Foodservice closures take bite out of reefer demand

According to the USDA, domestic truckloads of produce were down 37% y/y for the week ending 16 January but up 13% y/y for imported truckloads.

The decrease in domestic volumes is significant and is driven mostly by the large number of closures of temporary shutdowns in the foodservices industry. Most restaurants and catering companies are on life support at the moment and absent more financial assistance in the form of PPP loans, it’s hard to see how demand in the refrigerated sector improves before late spring/early summer.

Find reefer loads and trucks on the largest on-demand freight marketplace in North America, operated by DAT One.

Reefer load posts on the DAT One marketplace dropped in most of the top 10 markets again last week, putting downward pressure on spot rates.

Elizabeth, NJ, was the number one market again last week, but rates continued to fall, ending the week down $0.02/mile on average. In Atlanta (No. 2), outbound volumes increased by 2% week over week, and prices rose slightly, up $0.01/mile to $2.26/mile on average (excluding fuel).
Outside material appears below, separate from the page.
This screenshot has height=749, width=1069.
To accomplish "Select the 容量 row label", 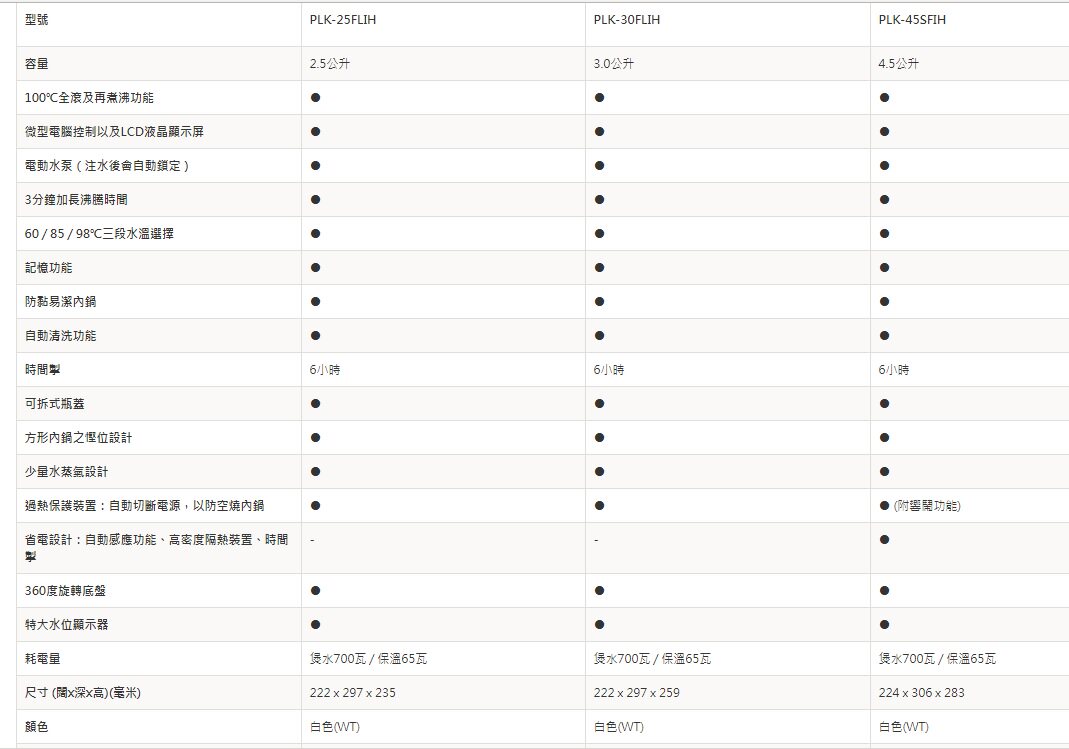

In Florida, winter produce volumes are providing some backhaul opportunities for carriers who ventured deep into the Miami (No. 13) and Lakeland (No. 22) markets, where volumes increased by 19% and 23% w/w respectively. Capacity tightened as a result, pushing up spot rates $0.10/mile to $1.51/mile in Miami and $0.03/mile to $1.35/mile in Lakeland. Higher volumes and outbound rates in Savannah, GA; Jacksonville, FL, and Tifton, GA, will incentivize carriers to stay in southern Georgia, keeping capacity tighter for outbound central and southern Florida loads.

Spot rates

The national average spot rate in the reefer sector continued to drop, decreasing by $0.07/mile to $2.27/mile, which is still $0.40/mile higher than the same week in 2020.

Reefer rates are tracking almost identically with 2018 spot rates and are now just $0.02/mile than the same week in 2018.